Dairy ingredients include whole dairy foods, such as butter, cheese, cream and yogurt, as well as concentrates and isolates like natural flavors, nonfat dry milk, permeate, whey and others. Multiple dairy ingredients are often used together for the best flavor, performance and bottom line.

“Using fresh dairy products versus powders is always more challenging for industrial baking companies due to refrigerated storage needs and a relatively short shelf life,” said Kimberlee Burrington, director, training, education and technical development, American Dairy Products Institute.

Megan Patterson, marketing communication manager, Fonterra Americas, said bakers can explore alternate forms of real ingredients in some cases.

“Skim milk powders create a clean, dairy milk taste with consistent composition and quality, which is perfect when a fresh milk supply or refrigeration is not available,” she said. 

Many industrial bakeries use votated fats, which are tempered to a specific temperature. Votating systems convert liquid fats into plasticized and aerated fats. This improves the oil’s ability to build structure in baked goods. When working with real butter, the opposite must take place. The hard saturated fat requires tempering at room temperature to become pliable for blending.

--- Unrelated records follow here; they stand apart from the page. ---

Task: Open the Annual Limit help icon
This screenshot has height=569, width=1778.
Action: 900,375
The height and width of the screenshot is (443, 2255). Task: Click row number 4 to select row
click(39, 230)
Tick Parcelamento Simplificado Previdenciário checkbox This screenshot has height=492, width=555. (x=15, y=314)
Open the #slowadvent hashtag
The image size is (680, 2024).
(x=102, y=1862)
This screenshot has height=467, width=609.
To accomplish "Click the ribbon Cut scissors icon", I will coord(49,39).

“There’s no arguing that an all-butter sponge cake has an unbeatable richness in both flavor and color, but as the fat solidifies at room temperature it can create a drier texture with a shorter shelf life,” Ms. O’Shaughnessy said. “Substituting some of the butter with a fat that remains liquid at room temperature can help these products stay moist and tender for a longer time, as well as offer a cost-saving advantage.”

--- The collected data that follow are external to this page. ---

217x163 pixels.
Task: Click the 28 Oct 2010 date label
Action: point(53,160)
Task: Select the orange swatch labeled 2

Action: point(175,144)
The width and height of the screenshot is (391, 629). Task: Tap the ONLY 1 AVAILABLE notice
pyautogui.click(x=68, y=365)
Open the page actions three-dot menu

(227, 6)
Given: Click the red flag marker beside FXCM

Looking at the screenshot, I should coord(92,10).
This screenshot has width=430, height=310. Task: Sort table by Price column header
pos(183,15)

The downside can be flavor. Vegetable oils tend to lack rich flavor and create off notes.

“The addition of natural dairy-derived flavors can counteract this by building back the richness and masking any unfavorable off notes,” Ms. O’Shaughnessy said.

Cheese flavors are useful when cheese is a characterizing ingredient in baked goods. Most whole cheese ingredients do not provide enough flavor. And when too much is used, baked goods may become soggy. Still, adding some real cheese contributes to appearance.

“Cheese provides aroma and flavor enhancement to all savory bakery applications,” said Qiqi Peng, manager applications, cheese and ingredients, Hilmar Ingredients. “The blister browning from molten cheese creates an attractive physical appearance to everything from muffins to brioche to biscuits.”

Other ingredients, however, can help extend the usage of cheese in baked goods and help a little go a long way.

“Bakers can use a lower amount of butter, cheese and other whole dairy products when they add a small percentage of our ingredients to replace the flavor and increase some of the functional aspects of dairy as well, such as mouthfeel and richness,” said Michael Ivey, national sales director, Butter Buds Inc.

Dairy proteins provide an array of nutritional and functional benefits. For starters, they add high-quality, complete protein to grain-based foods.

“Proteins can be used for fortification, improving the nutritional value of bakery products,” said Pratishtha Verma, research and development scientist, Idaho Milk Products. “Milk protein concentrates and isolates are compatible for use in many bakery applications. These ingredients can be used for product innovation in sports nutrition, weight management and healthful snacking segments.”

Because proteins bind water, it is often necessary to adjust the proportion of other ingredients to standardize moisture content. This is important to achieve the desired texture and shelf life.

“Whey protein aids in emulsifying fat and improving texture by maintaining moisture content and volume,” Ms. Peng said. “It also improves dough texture by reducing stickiness and aids in emulsifying fat, providing a smooth texture while maintaining organoleptic qualities.”

Lactose, the sugar inherent in animal-based milk, is often used to add sweetness and mouthfeel to baked goods. Permeate, the concentrate that results after fat and protein are removed from milk or whey, is a high-lactose ingredient loaded with vitamins and minerals.

“The addition of milk permeate powder will help reduce the sodium content,” Ms. Verma said. “It provides salty notes, and it is possible to eliminate salt from some recipes. The lactose in the permeate will enhance surface browning via the Maillard reaction. It helps to develop caramelized flavor under the influence of oven heat, which is desired in many bakery applications. Permeate can also be used as an economical ingredient to replace other carbohydrates.”

Whey proteins may function as an egg replacer or reducer. The substitution should be made on a protein content basis.

“Whey protein can be used to replace or stretch the use of eggs,” said Steve Adolphson, research manager, Glanbia Nutritionals. “Some products might want to replace eggs totally for allergen reasons. Others may want to avoid the huge cost fluctuations in eggs.”

Glanbia Nutritionals offers an all-whey protein solution and a whey protein plus flax option for this purpose. The latter is suggested for baked items like cookies, while the former is for products such as cakes, which require more leavening performance.